Не презирал, но не своим

Умом он сделал Русь периной

Для всех, лежащих перед ним.

Он эхом был, он чутко голос

Улавливал, он чуда ждал,

Но не твоим, о Русь, глаголом

Сердца людские обжигал.

Василий Ткачев хабаровчанин. Работал токарем на судостроительном заводе. На каком из двух, я не спросил: не до этого было. Подрабатывал грузчиком в книжных магазинах, на оптовой базе, даже бутылки одно время собирал. А потом ушел на стройку каменщиком.

— Жаль, не всегда бывает работа, но главное не в этом. Главное — душа вопит, глядя на все, что творится вокруг. Ложь, ложь, ложь, и главное, она утверждается в быте, чем дальше, тем больше.
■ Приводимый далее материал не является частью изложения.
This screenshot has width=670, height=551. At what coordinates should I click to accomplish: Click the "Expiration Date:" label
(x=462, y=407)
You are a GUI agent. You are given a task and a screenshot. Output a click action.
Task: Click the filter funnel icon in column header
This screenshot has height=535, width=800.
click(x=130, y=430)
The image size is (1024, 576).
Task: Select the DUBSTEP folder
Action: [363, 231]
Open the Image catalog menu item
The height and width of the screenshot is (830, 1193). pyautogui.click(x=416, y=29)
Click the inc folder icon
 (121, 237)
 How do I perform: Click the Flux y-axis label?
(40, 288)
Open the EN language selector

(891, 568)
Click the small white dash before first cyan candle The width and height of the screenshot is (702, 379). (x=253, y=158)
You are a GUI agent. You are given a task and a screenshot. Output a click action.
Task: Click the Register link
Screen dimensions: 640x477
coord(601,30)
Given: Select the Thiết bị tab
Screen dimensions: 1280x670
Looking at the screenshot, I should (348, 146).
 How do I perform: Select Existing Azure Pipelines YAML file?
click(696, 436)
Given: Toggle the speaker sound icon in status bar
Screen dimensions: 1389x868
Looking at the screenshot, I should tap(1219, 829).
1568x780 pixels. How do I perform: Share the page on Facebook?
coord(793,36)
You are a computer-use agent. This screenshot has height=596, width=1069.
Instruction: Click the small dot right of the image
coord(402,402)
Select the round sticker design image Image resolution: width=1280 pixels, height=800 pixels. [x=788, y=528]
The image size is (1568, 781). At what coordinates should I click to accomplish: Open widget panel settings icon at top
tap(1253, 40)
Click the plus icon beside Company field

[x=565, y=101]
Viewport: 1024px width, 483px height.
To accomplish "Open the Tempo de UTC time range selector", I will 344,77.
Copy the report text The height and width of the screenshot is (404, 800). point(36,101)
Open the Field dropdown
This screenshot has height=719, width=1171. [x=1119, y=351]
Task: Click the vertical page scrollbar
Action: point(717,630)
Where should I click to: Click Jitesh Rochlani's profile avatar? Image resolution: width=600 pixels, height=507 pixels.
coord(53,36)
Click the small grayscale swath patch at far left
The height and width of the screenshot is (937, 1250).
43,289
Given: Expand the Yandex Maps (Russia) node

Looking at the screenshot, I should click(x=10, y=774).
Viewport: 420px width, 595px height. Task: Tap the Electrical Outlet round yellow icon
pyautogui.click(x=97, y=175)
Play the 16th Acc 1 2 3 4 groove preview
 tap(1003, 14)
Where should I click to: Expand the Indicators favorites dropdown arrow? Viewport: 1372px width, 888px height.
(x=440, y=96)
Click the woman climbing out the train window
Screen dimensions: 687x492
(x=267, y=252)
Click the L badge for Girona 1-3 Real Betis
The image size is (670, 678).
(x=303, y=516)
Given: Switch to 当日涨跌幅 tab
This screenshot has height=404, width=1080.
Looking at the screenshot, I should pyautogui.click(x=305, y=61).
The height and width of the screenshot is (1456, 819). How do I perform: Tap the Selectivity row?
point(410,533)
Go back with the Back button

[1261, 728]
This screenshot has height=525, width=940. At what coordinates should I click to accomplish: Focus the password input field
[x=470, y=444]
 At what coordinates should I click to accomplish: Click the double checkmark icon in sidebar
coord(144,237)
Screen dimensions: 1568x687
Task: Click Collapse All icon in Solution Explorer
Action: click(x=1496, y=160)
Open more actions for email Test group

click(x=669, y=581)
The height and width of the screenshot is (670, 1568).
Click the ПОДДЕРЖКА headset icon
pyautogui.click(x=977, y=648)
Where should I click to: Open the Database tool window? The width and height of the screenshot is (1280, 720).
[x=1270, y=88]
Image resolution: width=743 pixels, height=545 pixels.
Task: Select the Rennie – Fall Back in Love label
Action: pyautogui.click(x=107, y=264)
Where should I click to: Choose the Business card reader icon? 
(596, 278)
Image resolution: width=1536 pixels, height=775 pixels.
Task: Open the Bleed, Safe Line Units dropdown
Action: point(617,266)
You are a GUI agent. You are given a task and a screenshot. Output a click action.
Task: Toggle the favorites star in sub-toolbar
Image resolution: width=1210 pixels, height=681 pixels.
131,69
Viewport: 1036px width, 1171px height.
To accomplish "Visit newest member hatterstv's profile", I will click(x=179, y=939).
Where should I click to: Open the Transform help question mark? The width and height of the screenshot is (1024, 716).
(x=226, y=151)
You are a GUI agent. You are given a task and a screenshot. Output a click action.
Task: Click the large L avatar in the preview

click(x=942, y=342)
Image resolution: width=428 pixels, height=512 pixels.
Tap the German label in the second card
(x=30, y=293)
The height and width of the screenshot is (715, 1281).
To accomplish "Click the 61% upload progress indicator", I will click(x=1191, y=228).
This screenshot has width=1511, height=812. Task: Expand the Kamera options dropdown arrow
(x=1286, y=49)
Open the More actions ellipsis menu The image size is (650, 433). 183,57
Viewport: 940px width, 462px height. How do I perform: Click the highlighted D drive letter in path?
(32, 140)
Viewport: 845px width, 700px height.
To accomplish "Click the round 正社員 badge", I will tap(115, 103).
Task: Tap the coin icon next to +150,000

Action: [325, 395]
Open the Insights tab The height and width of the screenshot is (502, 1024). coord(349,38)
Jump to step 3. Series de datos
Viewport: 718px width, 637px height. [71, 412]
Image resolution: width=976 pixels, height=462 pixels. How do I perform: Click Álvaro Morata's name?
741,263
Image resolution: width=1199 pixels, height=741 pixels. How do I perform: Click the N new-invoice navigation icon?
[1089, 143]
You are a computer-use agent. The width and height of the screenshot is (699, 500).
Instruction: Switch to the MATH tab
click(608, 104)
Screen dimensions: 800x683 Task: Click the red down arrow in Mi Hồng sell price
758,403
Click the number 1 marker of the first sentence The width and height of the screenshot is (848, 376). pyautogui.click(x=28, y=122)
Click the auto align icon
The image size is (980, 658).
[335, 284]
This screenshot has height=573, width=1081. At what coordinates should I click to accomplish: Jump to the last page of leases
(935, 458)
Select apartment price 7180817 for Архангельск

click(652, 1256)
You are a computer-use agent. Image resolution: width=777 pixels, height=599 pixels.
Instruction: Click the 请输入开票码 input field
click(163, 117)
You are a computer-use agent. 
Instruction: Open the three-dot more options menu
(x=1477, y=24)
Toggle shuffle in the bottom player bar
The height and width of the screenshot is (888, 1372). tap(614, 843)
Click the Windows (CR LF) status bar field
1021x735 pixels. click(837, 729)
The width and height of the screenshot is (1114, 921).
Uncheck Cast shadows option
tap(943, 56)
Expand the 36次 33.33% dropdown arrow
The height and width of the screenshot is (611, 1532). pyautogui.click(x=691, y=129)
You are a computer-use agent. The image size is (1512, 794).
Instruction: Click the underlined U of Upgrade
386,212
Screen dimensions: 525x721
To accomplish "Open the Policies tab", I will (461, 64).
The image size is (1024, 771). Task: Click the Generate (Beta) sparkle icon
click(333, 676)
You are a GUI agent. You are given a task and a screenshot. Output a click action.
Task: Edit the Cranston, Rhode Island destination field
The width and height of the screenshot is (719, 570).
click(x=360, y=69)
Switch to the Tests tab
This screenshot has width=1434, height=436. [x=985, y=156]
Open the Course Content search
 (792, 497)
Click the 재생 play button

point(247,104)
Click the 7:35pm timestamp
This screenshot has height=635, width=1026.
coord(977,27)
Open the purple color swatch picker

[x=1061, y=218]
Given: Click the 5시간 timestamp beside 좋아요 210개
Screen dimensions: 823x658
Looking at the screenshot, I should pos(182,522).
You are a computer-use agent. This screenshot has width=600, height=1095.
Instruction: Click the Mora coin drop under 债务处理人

Президент, губернатор, банкир — у каждого на уме, как бы обеспечить будущее своему выводку. А ведь крестятся и последней рубашки нищему не отдают. Скорее повесятся.

В тот вечер он читал много своих, с тютчевским ароматом, стихов, но было одно, которое показалось мне оригинальным.

Во сне ль все это снится мне,

Или гляжу я в самом деле,

Как рубль в родной моей стране

Качает доллар в колыбели.

Я слышу стон отца и крик

Убитого фашистом деда.

— За что, — кричит мой дед, — погиб,

И где она, моя Победа!

Позже я понял, что недостаточно хорошо знаю творчество Тютчева. Первые две строчки эпиграммы Василий выдернул из него. Чем и подтвердил главную свою мысль, что все новое в этом мире это хорошо забытое старое.